If a large PVR volume is noted, obstruction below the bladder should be investigated. Catheter drainage should then be maintained until the etiology of the obstruction is treated appropriately. Intermittent clamping of the Foley is recommended to prevent symptoms of hypotension and hematuria often ascribed to rapid bladder decompression.

Hypotension after bladder decompression is thought to be due to a vagolytic response from a rapid change in bladder-wall tension.

In a series of patients with obstruction, Christensen et al found a 50% decrease in intravesical pressure after only the first 100 mL of urine was removed. [6] Since the major drop in bladder pressure occurred with the early removal of relatively small amounts of urine, they concluded that fractionating urine removal in bladder obstruction was unjustified.

Hematuria and bladder spasm is another well-known complication of bladder decompression. Gould et al compared the incidence of hematuria in rapidly emptied and gradually emptied obstructed dog bladders. [7] They found that hematuria was correlated strongly with the degree of bladder wall damage prior to relief of obstruction and was not correlated with the rate of emptying.

Urine should be drained completely and rapidly from an obstructed bladder. Prolonged urine stasis only predisposes the patient to UTI, urosepsis, and renal failure.

Calculi are the most common causes of unilateral ureteral obstruction. More than 90% of renal calculi less than 5.0-7.0 mm in size pass spontaneously. Obstruction in these cases can be treated conservatively with intravenous fluids and analgesia. Surgical drainage is necessary only for patients with unrelenting pain, UTI, or persistent obstruction.

Acute renal colic due to ureteral stone obstruction is an emergency that requires immediate pain management. Medical expulsive therapy (MET), usually with α-receptor antagonists, can facilitate stone passage and reduce the need for analgesia. [8]

Position of the stone in the ureter determines the preferred method of removal. Calculi in the renal pelvis and proximal ureter are amenable to nephroscopy and removal under direct visualization. Percutaneous nephrostomy drainage is used for midureteral stones. Distal ureter stones can be removed cystoscopically by the use of a loop or basket.
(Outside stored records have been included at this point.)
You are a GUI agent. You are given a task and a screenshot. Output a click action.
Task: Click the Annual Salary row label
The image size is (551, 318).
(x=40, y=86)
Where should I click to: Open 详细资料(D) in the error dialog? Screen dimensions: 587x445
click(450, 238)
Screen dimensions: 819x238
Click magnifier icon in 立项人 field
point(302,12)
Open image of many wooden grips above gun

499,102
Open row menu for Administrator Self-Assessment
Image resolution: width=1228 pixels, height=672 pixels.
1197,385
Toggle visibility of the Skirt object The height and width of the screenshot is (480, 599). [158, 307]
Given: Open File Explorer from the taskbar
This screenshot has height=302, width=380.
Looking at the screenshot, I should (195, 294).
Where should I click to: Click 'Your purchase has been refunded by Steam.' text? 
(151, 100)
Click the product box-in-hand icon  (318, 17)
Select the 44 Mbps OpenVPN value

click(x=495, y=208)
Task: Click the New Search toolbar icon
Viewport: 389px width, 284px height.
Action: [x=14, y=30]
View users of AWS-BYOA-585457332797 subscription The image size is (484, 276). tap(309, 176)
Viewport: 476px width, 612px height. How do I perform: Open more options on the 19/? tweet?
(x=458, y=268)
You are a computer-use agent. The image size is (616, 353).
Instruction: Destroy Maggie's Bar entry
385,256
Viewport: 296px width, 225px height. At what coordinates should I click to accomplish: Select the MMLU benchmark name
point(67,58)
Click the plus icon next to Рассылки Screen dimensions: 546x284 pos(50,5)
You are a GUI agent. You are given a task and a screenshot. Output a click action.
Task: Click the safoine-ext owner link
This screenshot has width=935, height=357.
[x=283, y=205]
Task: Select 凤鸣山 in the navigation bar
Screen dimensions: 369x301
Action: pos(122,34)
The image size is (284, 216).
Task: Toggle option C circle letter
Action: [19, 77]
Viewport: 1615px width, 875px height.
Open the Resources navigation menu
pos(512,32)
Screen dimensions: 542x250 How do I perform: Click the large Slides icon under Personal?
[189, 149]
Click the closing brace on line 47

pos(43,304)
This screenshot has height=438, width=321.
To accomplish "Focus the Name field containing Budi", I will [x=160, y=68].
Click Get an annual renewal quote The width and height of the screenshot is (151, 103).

Extracorporeal shock wave lithotripsy is another viable option for stones in any position in the ureter.

Bilateral obstruction of the ureters is almost always an asymmetric process. Generally, whatever the etiology of ureteral obstruction, one ureter is obstructed slowly and asymptomatically over a long period of time. Not until the second ureter is obstructed are symptoms of renal failure, hyperkalemia, or acidosis observed. In this condition, radionucleotide scanning can be helpful in identifying the most viable kidney for drainage.

For midureteral or proximal ureteral obstruction, percutaneous nephrostomy tube placement is indicated.

For distal obstruction, cystoscopic placement of a ureteral stent can be attempted.

Cases of renal recovery have been detected by radionucleotide scan in kidneys without renal blood flow.

In case of suspected urosepsis from bilateral ureteral obstruction, bilateral percutaneous nephrostomy tubes must be placed to ensure that both potentially infected systems are drained.

Intrarenal obstruction secondary to crystals or protein casts is not amenable to surgical drainage. Maintenance of adequate hydration to promote high rates of urine output to dilute crystals and casts is the main treatment.



Consult a urologist when a transurethral catheter cannot provide adequate bladder drainage. Filiform catheters or a suprapubic cystotomy may be required to drain the bladder completely. Invasive pyelography for higher-level obstructions can be diagnostic and therapeutic.

Consult a nephrologist to provide emergent hemodialysis if necessary.